TEXT PROVIDED:
....
I am standing in the surf with a lure rod in my hand. Unusually for me my fingers are not rotating the reel handle but gently feeling the braid. Today my line leads not to a lure but a hook wrapped with peeler crab. My lure fishing companion Julian has remained true to his values. He has wandered off in disgust and is now using the strong offshore wind to assist his lures far out to sea. The shake of his head when he saw what I was up to suggested I should feel cheapened by using (as he put it) “dirty bait.” I don’t. In fact I feel strangely elated as standing with water to my knees, coiled in readiness for THE moment as it brings back many echoes of my angling past.
Although committed to what I am doing, in truth, I don’t actually expect to catch. This is my sixth time of attending the north Wales BASS fish-in and somewhat perplexingly I have yet to catch a bass here. Not that I really mind. The event to me is largely about catching up with friends, making plans for the season to come whilst drinking a beer or two. I do well enough in the rest of bass angling each season. In fact it has been suggested that should I actually break my duck and catch here, it will somehow throw the whole fishing world out of kilter and result in unpredictable consequences.
The line in my finger suddenly pulses then tightens and I feel the light lead tripping the sand. I wind down, my heart rate rockets and the braid kites left. The fish rolls between the boulders and beds of wrack then runs again. My fish-in bass curse however is at the forefront of my mind, and even as I battle the creature I speculate to the form of the imminent disaster will soon befall me. Yet to my amazement my improvised bait rod does not explode and the creature neither escapes nor turns into a dogfish. Soon a fat 5 pound bass is beached in the shallows. Julian and my partner in bait drowning Marc (from whom I have scrounged weights, hooks and crabs), join me and record the long overdue moment. The smile on my face reflects genuine elation.
Julian rains on my parade though; “Hmmmm the gods won’t be happy” he quips. I laugh it off, but the superstitious, primitive, hunter lurking deep within can’t help but fear he might be right.
In the evening we all tuck into one of Steve Butler’s now famous Friday night BASS fish-in curries. The meal is up to its normal fantastic standard being as tasty as it is fiery (though I do notice one or two seem to struggle with the heat). With our bellies full we then all put the world to rights while sampling various homemade damson and greengage gins as well as more orthodox wines and beers.
Retreating to my one man tent in the early hours, I am protected from the cold by an unfamiliar warm glow within that is more than purely a side effect of the alcohol and Steve’s spicy jalfrezi.
I am awoken at 6am. The tent is convulsing uncontrollably and it’s surely raining nails. I need to pee but roll over in the hope the feeling will go away. It won’t. By 6.30 I give in and sneak out hoping to visit the nearby bushes rather than trek through a storm to the distant toiled block. Nearby however is a family struggling to tame a tent that has been ripped apart by the unforcast storm and is intent on flying away.
Not wanting to add to their distress, I hurriedly dress and dash off to loos passing several other scenes of developing camp site storm damage. As I encounter another early rising BASS member next to the communal tent we had all been in just a few hours ago. The frame has been crumpled by the furious blow from the (now snow covered) mountains and the canvas flaps furiously like bird trapped in a house. The BASS tent is obviously beyond saving and we both quietly study the wreckage.
....
TASK DATA:
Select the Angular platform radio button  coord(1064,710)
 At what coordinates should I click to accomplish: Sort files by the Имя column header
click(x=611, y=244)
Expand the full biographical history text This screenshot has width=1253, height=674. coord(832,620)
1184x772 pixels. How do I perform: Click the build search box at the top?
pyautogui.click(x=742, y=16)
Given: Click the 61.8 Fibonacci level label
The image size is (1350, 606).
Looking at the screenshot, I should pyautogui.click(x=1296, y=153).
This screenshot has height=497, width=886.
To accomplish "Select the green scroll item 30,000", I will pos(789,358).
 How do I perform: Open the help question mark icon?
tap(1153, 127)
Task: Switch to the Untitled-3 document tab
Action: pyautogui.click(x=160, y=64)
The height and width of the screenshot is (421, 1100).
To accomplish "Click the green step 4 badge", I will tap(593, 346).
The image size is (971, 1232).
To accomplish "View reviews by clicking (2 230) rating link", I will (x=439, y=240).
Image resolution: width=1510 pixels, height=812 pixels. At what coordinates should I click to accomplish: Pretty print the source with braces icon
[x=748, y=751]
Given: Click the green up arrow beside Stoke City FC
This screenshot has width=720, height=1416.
....
WRITTEN INSTRUCTION A: In the fishing story, how heavy was the bass that was beached in the shallows?
WRITTEN INSTRUCTION B: Swap "arrow" for "triangle" in the stretch of entries from the line containing "Image resolution: width=1510" through the end of the entries, and write out only that stretch with nothing else changed.

WRITTEN REPLY A: It was a fat 5 pound bass.

WRITTEN REPLY B:
Image resolution: width=1510 pixels, height=812 pixels. At what coordinates should I click to accomplish: Pretty print the source with braces icon
[x=748, y=751]
Given: Click the green up triangle beside Stoke City FC
This screenshot has width=720, height=1416.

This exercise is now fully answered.